WHAT IS REQUIRED: Repeat the lines below, swapping "Cancel button" for "Close button" and leaving everything else as it is.

___

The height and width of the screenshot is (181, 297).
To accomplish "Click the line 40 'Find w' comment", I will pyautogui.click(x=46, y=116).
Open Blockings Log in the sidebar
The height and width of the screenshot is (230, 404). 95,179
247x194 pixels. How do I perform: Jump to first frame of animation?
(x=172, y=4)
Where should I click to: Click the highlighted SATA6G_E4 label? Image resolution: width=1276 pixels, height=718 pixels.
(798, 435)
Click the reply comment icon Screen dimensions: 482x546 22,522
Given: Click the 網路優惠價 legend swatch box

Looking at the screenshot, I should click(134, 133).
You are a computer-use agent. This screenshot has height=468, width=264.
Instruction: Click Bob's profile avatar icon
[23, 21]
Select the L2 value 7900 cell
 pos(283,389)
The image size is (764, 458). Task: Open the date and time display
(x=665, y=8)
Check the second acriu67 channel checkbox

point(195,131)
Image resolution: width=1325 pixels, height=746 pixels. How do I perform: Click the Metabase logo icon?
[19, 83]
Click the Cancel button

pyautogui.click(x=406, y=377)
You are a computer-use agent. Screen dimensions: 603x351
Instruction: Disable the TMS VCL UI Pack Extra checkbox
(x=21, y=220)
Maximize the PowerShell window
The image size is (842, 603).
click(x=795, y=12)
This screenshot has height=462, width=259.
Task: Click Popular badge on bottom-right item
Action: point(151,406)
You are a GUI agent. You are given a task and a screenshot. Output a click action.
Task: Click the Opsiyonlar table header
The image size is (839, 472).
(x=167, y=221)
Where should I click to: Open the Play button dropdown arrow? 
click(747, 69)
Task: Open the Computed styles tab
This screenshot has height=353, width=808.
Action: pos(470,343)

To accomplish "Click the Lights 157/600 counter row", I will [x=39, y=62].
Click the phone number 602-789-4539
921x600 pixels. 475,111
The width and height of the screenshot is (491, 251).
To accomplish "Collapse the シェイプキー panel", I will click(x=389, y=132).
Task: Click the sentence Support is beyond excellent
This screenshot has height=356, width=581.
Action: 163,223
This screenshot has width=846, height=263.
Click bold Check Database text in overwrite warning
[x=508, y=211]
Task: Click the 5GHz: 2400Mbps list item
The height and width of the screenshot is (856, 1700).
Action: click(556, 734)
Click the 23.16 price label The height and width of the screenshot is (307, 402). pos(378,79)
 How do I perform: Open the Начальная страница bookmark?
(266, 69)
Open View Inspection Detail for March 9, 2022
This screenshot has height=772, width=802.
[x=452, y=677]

___

THE OUTPUT:
The height and width of the screenshot is (181, 297).
To accomplish "Click the line 40 'Find w' comment", I will pyautogui.click(x=46, y=116).
Open Blockings Log in the sidebar
The height and width of the screenshot is (230, 404). 95,179
247x194 pixels. How do I perform: Jump to first frame of animation?
(x=172, y=4)
Where should I click to: Click the highlighted SATA6G_E4 label? Image resolution: width=1276 pixels, height=718 pixels.
(798, 435)
Click the reply comment icon Screen dimensions: 482x546 22,522
Given: Click the 網路優惠價 legend swatch box

Looking at the screenshot, I should click(134, 133).
You are a computer-use agent. This screenshot has height=468, width=264.
Instruction: Click Bob's profile avatar icon
[23, 21]
Select the L2 value 7900 cell
 pos(283,389)
The image size is (764, 458). Task: Open the date and time display
(x=665, y=8)
Check the second acriu67 channel checkbox

point(195,131)
Image resolution: width=1325 pixels, height=746 pixels. How do I perform: Click the Metabase logo icon?
[19, 83]
Click the Close button

pyautogui.click(x=406, y=377)
You are a computer-use agent. Screen dimensions: 603x351
Instruction: Disable the TMS VCL UI Pack Extra checkbox
(x=21, y=220)
Maximize the PowerShell window
The image size is (842, 603).
click(x=795, y=12)
This screenshot has height=462, width=259.
Task: Click Popular badge on bottom-right item
Action: point(151,406)
You are a GUI agent. You are given a task and a screenshot. Output a click action.
Task: Click the Opsiyonlar table header
The image size is (839, 472).
(x=167, y=221)
Where should I click to: Open the Play button dropdown arrow? 
click(747, 69)
Task: Open the Computed styles tab
This screenshot has height=353, width=808.
Action: pos(470,343)

To accomplish "Click the Lights 157/600 counter row", I will [x=39, y=62].
Click the phone number 602-789-4539
921x600 pixels. 475,111
The width and height of the screenshot is (491, 251).
To accomplish "Collapse the シェイプキー panel", I will click(x=389, y=132).
Task: Click the sentence Support is beyond excellent
This screenshot has height=356, width=581.
Action: 163,223
This screenshot has width=846, height=263.
Click bold Check Database text in overwrite warning
[x=508, y=211]
Task: Click the 5GHz: 2400Mbps list item
The height and width of the screenshot is (856, 1700).
Action: click(556, 734)
Click the 23.16 price label The height and width of the screenshot is (307, 402). pos(378,79)
 How do I perform: Open the Начальная страница bookmark?
(266, 69)
Open View Inspection Detail for March 9, 2022
This screenshot has height=772, width=802.
[x=452, y=677]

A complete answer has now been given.